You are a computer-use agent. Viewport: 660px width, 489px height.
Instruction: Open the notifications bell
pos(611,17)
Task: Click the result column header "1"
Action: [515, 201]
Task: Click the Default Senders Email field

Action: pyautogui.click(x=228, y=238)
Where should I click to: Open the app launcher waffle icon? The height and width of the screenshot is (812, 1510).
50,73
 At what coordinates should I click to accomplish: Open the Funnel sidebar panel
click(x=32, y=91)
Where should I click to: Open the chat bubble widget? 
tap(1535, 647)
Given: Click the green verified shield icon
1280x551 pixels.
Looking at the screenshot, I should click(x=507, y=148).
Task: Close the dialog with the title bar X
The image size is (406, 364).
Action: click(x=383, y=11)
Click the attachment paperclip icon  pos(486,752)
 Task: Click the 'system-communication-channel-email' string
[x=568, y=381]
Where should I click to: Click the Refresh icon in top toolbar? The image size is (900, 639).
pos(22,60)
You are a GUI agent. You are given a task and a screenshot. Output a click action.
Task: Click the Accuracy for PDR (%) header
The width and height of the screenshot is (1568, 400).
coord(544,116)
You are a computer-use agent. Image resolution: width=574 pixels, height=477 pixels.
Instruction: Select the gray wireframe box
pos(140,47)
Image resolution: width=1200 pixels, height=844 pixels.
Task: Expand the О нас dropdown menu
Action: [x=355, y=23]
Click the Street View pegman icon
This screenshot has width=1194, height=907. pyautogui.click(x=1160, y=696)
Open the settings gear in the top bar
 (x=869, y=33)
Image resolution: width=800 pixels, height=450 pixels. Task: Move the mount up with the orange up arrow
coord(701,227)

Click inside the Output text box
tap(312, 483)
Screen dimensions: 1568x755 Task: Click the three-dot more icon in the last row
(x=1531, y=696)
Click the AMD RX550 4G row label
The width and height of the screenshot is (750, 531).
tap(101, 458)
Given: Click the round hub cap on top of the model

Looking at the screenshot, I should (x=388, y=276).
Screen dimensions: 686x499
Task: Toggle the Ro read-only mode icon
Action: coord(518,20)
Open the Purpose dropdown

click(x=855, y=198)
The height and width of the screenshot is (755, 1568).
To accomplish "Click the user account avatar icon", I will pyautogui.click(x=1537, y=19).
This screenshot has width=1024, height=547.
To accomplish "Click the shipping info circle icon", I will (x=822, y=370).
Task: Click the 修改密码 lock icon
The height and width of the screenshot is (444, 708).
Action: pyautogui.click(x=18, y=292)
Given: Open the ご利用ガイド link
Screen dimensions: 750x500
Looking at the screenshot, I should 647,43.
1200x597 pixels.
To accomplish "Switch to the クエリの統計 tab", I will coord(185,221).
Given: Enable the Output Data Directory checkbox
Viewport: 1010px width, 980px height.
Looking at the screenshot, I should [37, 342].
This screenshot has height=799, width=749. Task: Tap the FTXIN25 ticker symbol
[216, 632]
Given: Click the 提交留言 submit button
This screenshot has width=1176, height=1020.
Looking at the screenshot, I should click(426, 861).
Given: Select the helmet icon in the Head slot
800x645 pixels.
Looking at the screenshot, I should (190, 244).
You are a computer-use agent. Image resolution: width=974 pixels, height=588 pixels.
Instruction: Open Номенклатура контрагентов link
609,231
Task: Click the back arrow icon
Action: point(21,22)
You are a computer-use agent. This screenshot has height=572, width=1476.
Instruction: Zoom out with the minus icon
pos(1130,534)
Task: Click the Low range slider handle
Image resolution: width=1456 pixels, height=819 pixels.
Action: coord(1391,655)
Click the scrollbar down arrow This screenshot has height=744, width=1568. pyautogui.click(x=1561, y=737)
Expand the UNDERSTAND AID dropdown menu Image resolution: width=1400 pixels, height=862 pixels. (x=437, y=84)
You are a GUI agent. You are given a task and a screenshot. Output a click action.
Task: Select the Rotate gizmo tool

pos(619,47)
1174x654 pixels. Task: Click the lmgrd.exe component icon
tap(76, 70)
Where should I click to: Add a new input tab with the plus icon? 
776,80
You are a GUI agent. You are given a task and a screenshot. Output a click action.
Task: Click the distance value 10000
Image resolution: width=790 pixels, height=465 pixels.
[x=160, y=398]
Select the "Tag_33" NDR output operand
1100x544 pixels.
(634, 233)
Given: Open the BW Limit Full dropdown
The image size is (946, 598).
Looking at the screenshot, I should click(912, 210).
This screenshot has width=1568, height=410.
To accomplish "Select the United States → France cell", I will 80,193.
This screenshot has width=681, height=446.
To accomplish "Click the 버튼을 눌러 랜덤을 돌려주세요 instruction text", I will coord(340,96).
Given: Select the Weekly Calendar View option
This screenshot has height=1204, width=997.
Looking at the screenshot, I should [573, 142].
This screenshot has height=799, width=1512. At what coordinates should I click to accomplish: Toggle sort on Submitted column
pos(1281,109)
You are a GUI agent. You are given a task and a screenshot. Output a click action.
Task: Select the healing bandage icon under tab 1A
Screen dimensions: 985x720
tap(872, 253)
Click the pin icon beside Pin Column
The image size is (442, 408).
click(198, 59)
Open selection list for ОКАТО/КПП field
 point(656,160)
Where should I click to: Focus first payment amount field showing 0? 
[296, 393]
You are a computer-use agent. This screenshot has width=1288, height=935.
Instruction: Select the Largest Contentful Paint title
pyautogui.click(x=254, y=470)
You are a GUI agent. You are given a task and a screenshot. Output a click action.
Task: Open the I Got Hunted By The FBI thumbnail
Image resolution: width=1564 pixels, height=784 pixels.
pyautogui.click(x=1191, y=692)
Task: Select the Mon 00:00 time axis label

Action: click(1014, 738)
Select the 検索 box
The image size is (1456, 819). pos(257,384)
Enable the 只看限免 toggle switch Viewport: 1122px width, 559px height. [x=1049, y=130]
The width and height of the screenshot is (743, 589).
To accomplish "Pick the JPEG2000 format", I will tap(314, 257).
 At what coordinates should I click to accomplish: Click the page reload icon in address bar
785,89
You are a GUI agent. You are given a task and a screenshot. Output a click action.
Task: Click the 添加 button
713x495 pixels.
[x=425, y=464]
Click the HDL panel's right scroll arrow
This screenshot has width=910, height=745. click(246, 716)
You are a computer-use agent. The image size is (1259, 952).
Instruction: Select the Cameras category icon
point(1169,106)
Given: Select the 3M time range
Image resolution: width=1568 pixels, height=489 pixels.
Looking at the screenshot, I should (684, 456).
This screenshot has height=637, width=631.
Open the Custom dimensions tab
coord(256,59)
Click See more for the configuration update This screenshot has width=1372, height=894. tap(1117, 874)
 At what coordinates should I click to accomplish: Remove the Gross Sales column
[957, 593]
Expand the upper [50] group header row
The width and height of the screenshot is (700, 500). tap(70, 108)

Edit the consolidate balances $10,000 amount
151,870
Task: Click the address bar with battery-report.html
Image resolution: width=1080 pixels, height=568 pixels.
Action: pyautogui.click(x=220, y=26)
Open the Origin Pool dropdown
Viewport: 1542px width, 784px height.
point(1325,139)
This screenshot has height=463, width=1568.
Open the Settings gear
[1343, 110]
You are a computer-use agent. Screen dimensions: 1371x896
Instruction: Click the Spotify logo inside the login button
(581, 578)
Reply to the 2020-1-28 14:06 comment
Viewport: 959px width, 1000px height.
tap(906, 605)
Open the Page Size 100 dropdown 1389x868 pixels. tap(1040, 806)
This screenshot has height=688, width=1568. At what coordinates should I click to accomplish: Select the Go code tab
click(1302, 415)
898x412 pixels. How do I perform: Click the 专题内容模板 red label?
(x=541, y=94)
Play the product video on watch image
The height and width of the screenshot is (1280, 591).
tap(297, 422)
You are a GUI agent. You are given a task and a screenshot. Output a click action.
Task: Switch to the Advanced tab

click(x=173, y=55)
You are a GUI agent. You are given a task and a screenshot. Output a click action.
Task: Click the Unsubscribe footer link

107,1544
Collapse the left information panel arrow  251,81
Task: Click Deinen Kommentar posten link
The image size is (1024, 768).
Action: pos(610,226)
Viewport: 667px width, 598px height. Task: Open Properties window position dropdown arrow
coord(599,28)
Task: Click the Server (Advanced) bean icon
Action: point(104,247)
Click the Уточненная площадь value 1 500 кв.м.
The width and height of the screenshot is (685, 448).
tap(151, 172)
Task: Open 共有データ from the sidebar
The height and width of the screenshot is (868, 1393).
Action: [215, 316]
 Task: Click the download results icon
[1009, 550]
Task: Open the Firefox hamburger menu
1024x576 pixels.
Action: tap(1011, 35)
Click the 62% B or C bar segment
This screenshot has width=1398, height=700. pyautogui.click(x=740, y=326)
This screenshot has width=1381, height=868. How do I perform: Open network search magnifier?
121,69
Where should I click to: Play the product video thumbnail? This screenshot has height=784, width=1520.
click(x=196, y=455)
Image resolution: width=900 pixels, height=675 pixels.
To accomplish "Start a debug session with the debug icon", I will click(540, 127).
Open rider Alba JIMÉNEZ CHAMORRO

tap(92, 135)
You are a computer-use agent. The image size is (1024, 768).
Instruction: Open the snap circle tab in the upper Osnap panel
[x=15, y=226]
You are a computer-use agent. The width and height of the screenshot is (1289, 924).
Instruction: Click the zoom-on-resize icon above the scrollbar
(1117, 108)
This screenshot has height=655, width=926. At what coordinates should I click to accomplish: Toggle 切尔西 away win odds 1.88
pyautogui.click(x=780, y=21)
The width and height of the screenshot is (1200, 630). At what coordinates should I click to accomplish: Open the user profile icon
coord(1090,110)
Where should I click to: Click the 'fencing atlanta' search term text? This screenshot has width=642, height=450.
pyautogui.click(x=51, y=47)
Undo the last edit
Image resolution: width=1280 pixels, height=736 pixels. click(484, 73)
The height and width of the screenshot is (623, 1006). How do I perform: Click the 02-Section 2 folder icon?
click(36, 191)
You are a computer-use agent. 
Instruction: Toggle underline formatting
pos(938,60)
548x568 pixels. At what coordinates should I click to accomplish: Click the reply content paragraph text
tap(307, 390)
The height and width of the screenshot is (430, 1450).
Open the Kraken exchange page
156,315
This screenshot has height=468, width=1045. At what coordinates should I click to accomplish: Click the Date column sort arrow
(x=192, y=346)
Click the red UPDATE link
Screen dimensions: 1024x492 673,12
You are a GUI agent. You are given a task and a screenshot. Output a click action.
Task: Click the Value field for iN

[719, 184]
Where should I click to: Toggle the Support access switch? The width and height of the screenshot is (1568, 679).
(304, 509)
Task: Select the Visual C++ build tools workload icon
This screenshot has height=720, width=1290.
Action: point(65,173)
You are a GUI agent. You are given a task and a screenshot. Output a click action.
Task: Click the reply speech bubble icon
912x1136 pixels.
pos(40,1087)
▬▬▬
**Task instructions:** From the first line of the records through the line that contains "Click the attachment", give every line as a JSON list of strings, one string per line, with blank lines left out.

**Answer to this problem:**
[
  "You are a computer-use agent. Viewport: 660px width, 489px height.",
  "Instruction: Open the notifications bell",
  "pos(611,17)",
  "Task: Click the result column header \"1\"",
  "Action: [515, 201]",
  "Task: Click the Default Senders Email field",
  "Action: pyautogui.click(x=228, y=238)",
  "Where should I click to: Open the app launcher waffle icon? The height and width of the screenshot is (812, 1510).",
  "50,73",
  " At what coordinates should I click to accomplish: Open the Funnel sidebar panel",
  "click(x=32, y=91)",
  "Where should I click to: Open the chat bubble widget? ",
  "tap(1535, 647)",
  "Given: Click the green verified shield icon",
  "1280x551 pixels.",
  "Looking at the screenshot, I should click(x=507, y=148).",
  "Task: Close the dialog with the title bar X",
  "The image size is (406, 364).",
  "Action: click(x=383, y=11)",
  "Click the attachment paperclip icon  pos(486,752)"
]